INPUT DATA:
*** Begin section ***
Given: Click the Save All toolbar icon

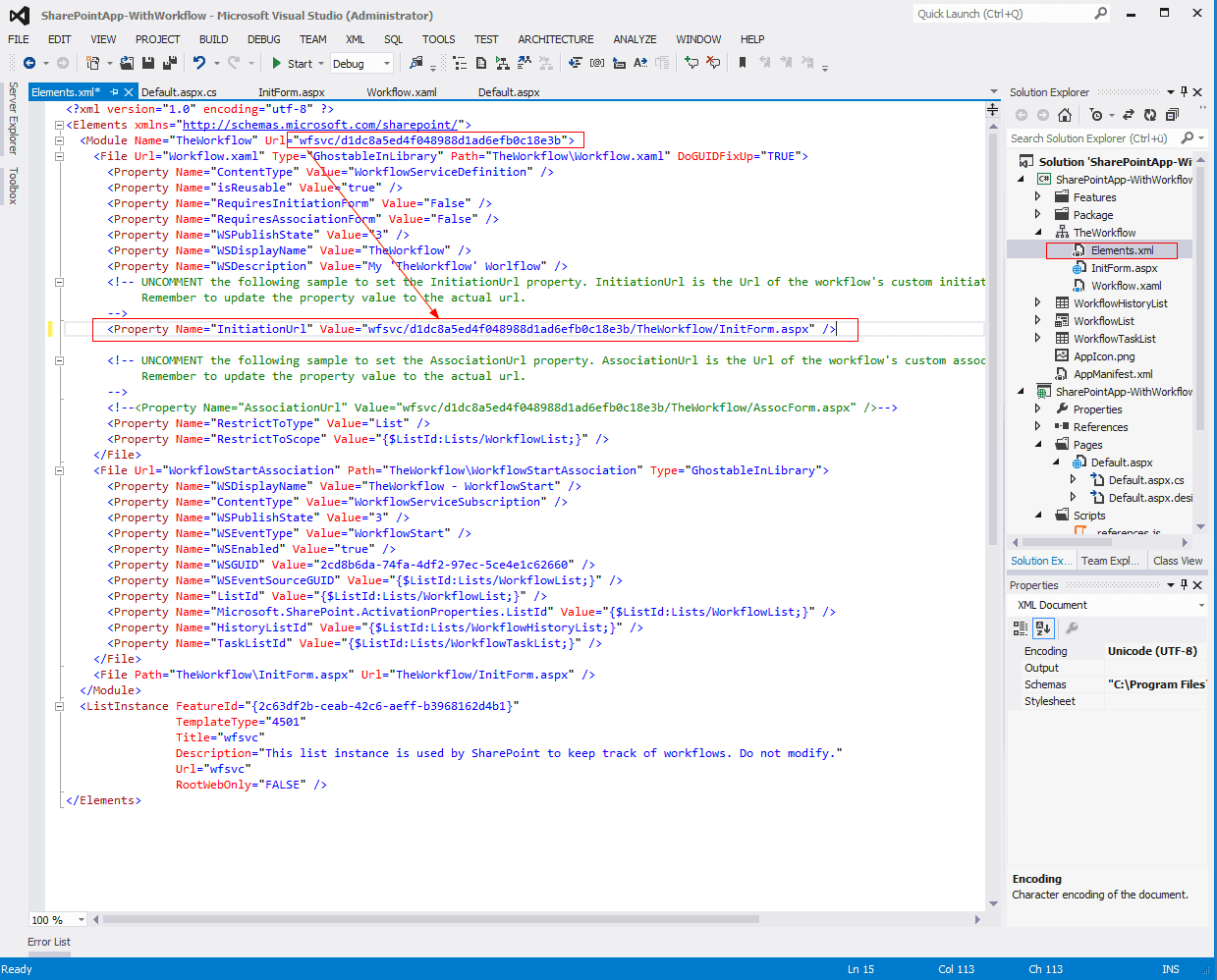Looking at the screenshot, I should pyautogui.click(x=169, y=63).
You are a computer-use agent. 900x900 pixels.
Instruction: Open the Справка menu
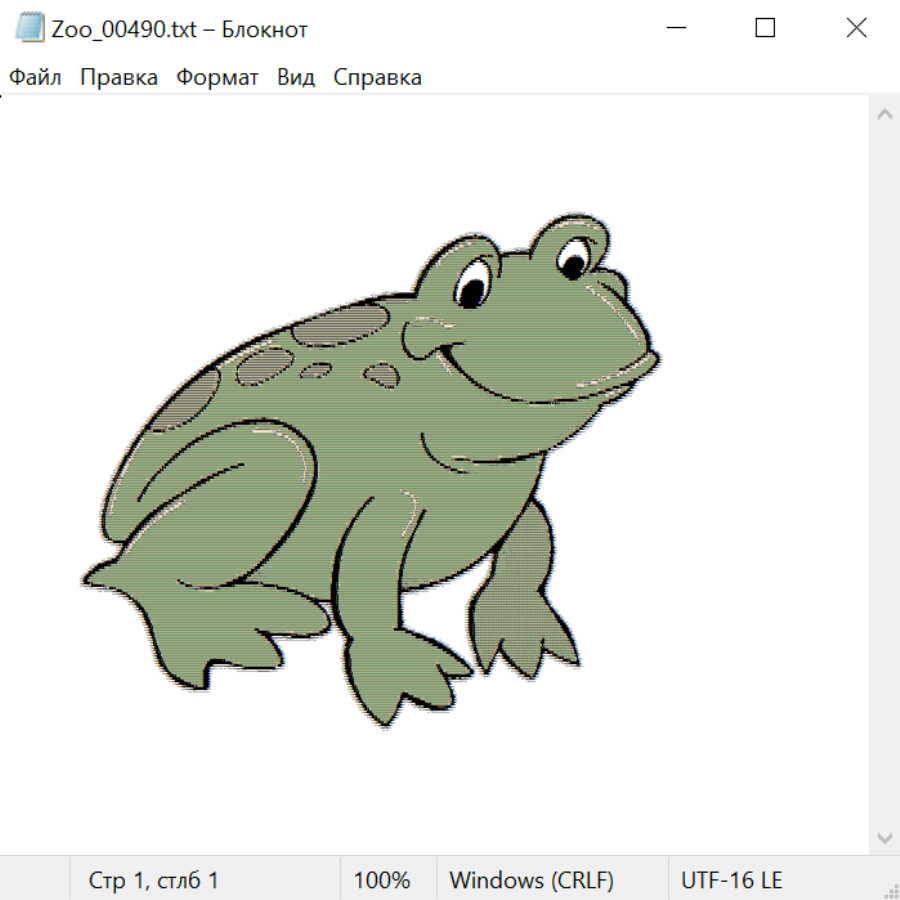(377, 78)
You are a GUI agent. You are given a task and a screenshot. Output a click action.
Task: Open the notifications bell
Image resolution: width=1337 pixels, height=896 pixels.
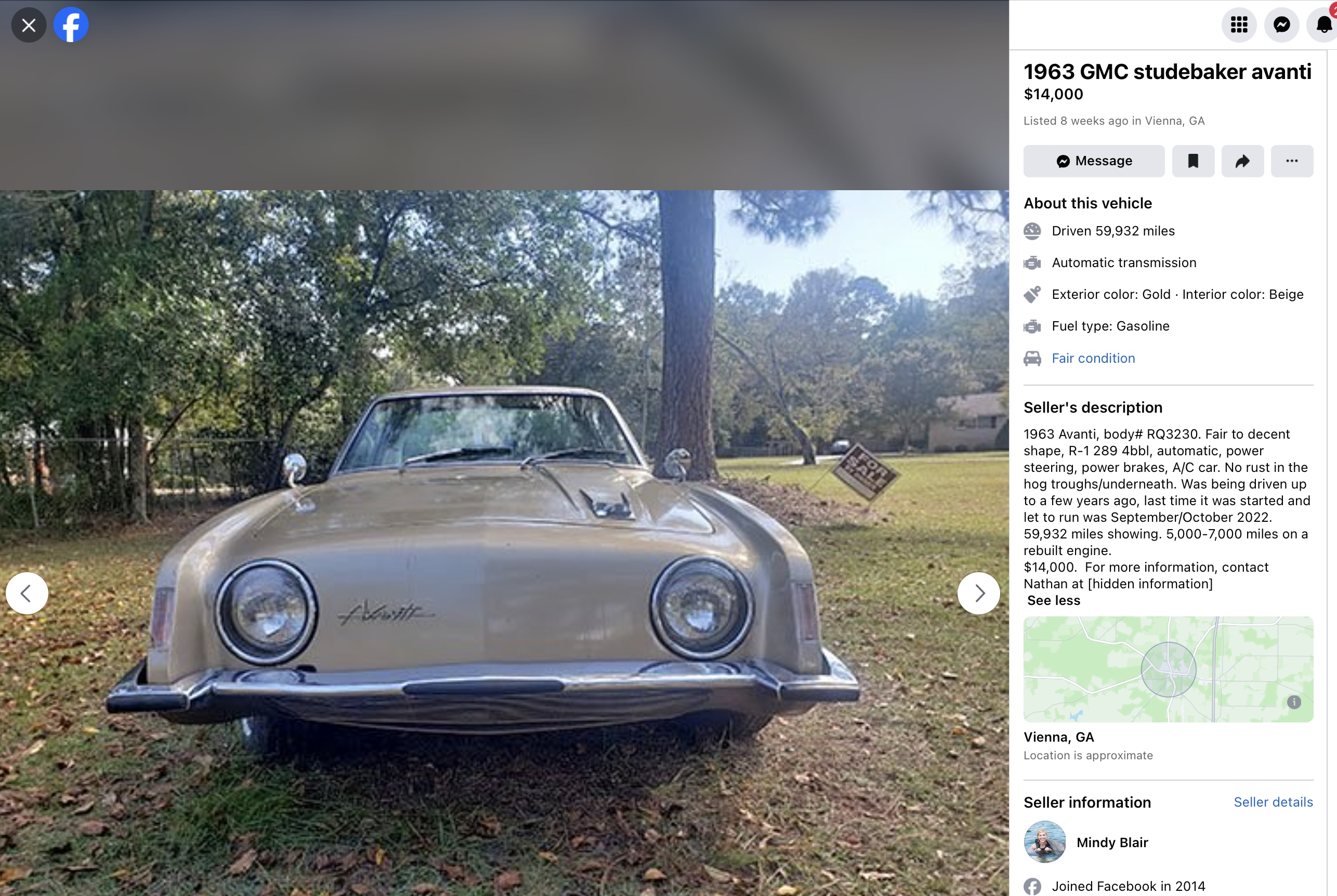click(x=1324, y=24)
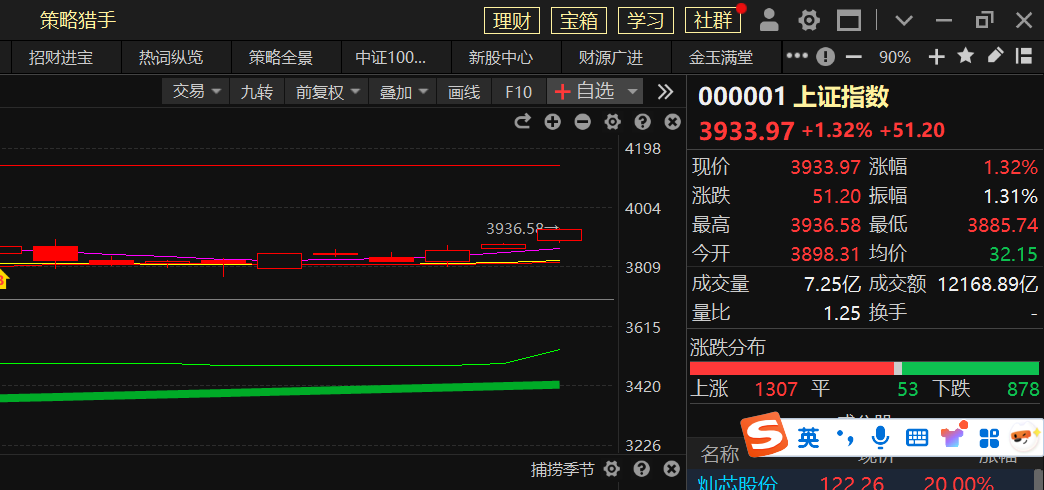This screenshot has width=1044, height=490.
Task: Expand the 交易 dropdown
Action: (197, 92)

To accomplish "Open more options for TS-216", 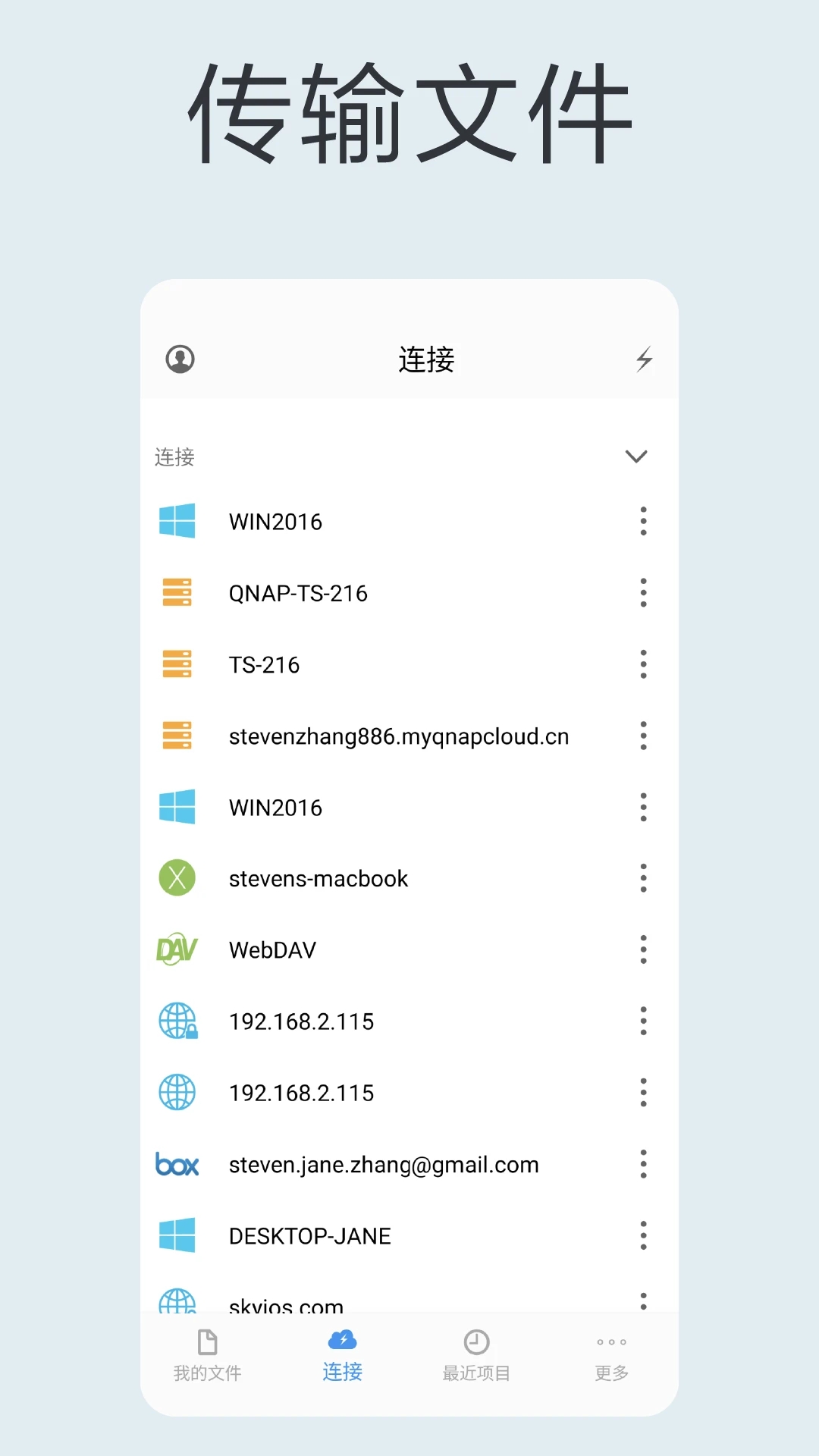I will tap(643, 664).
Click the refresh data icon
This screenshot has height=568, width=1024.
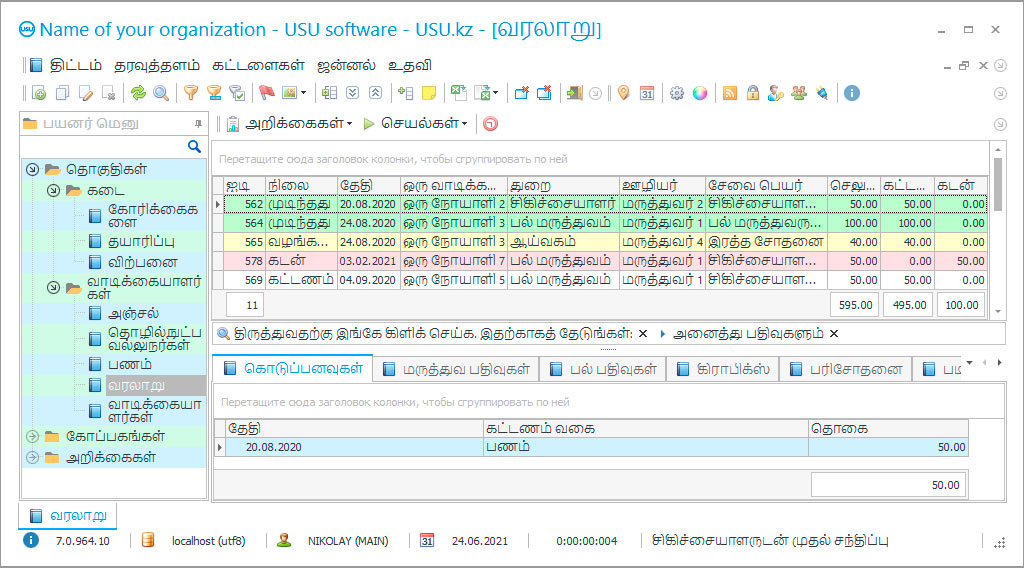point(138,93)
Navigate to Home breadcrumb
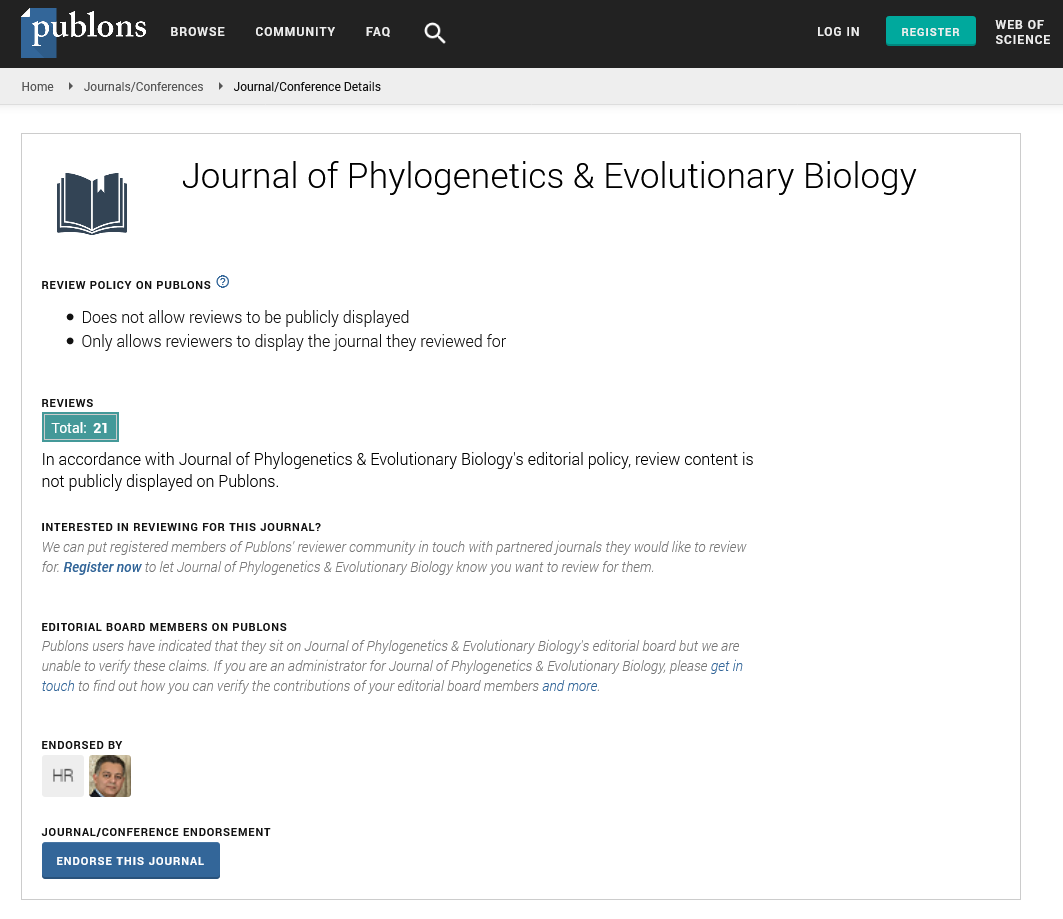This screenshot has height=919, width=1063. point(38,87)
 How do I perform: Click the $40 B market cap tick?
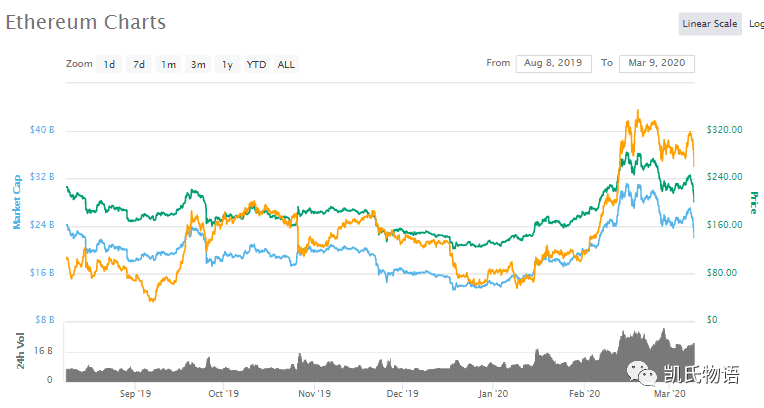click(42, 130)
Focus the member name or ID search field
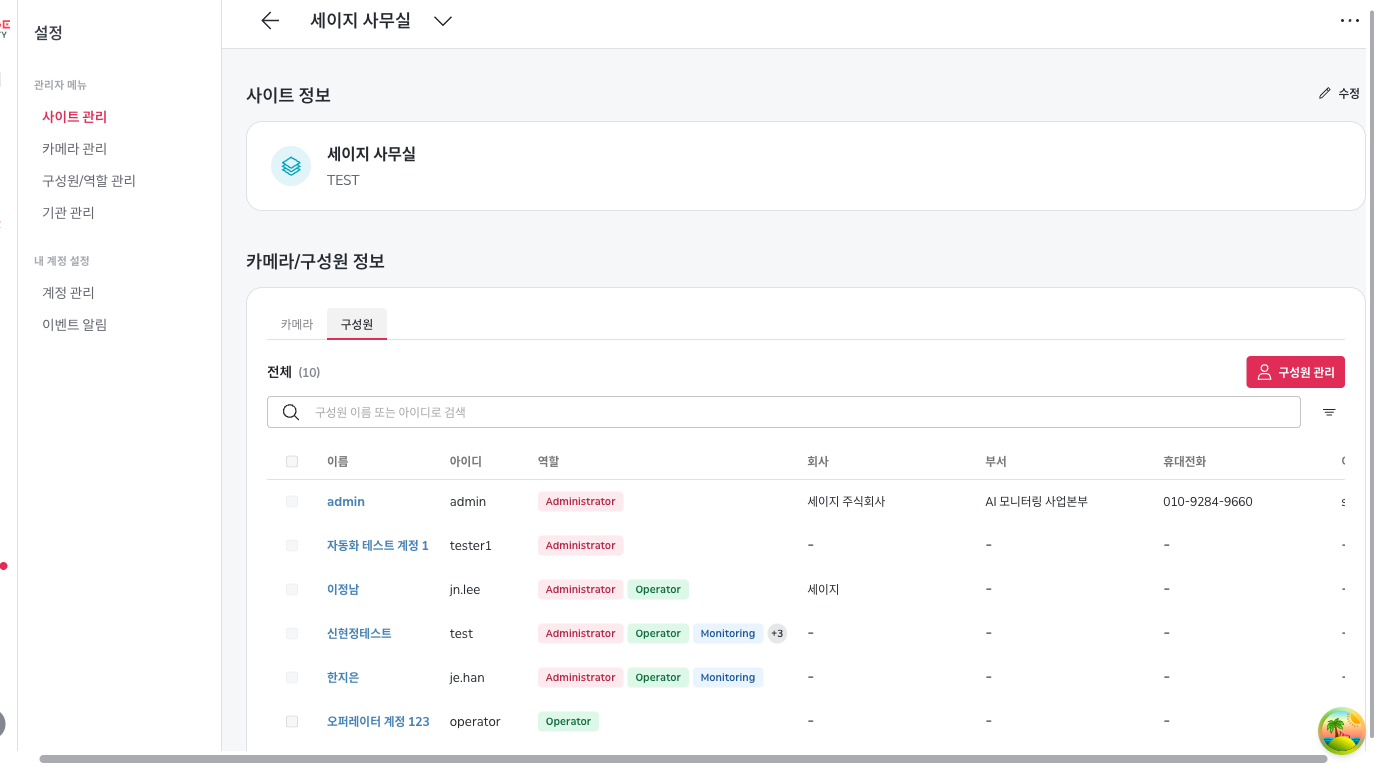Image resolution: width=1378 pixels, height=767 pixels. tap(784, 412)
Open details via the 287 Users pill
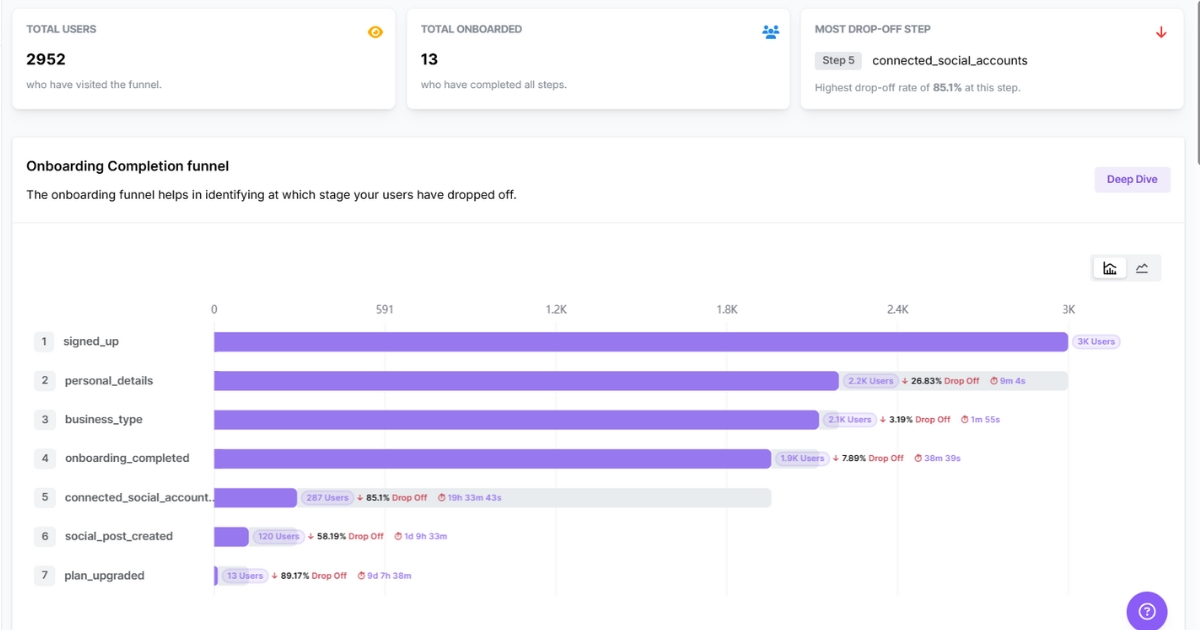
*** End section ***
WORK TASK: Could you reproduce exactly the lines running from the one with "How do I perform: Click" through the final line of the listing above, both included, and drop the pictures?

EXERCISE ANSWER:
 How do I perform: Click the $40 B market cap tick?
click(42, 130)
Focus the member name or ID search field
Image resolution: width=1378 pixels, height=767 pixels. tap(784, 412)
Open details via the 287 Users pill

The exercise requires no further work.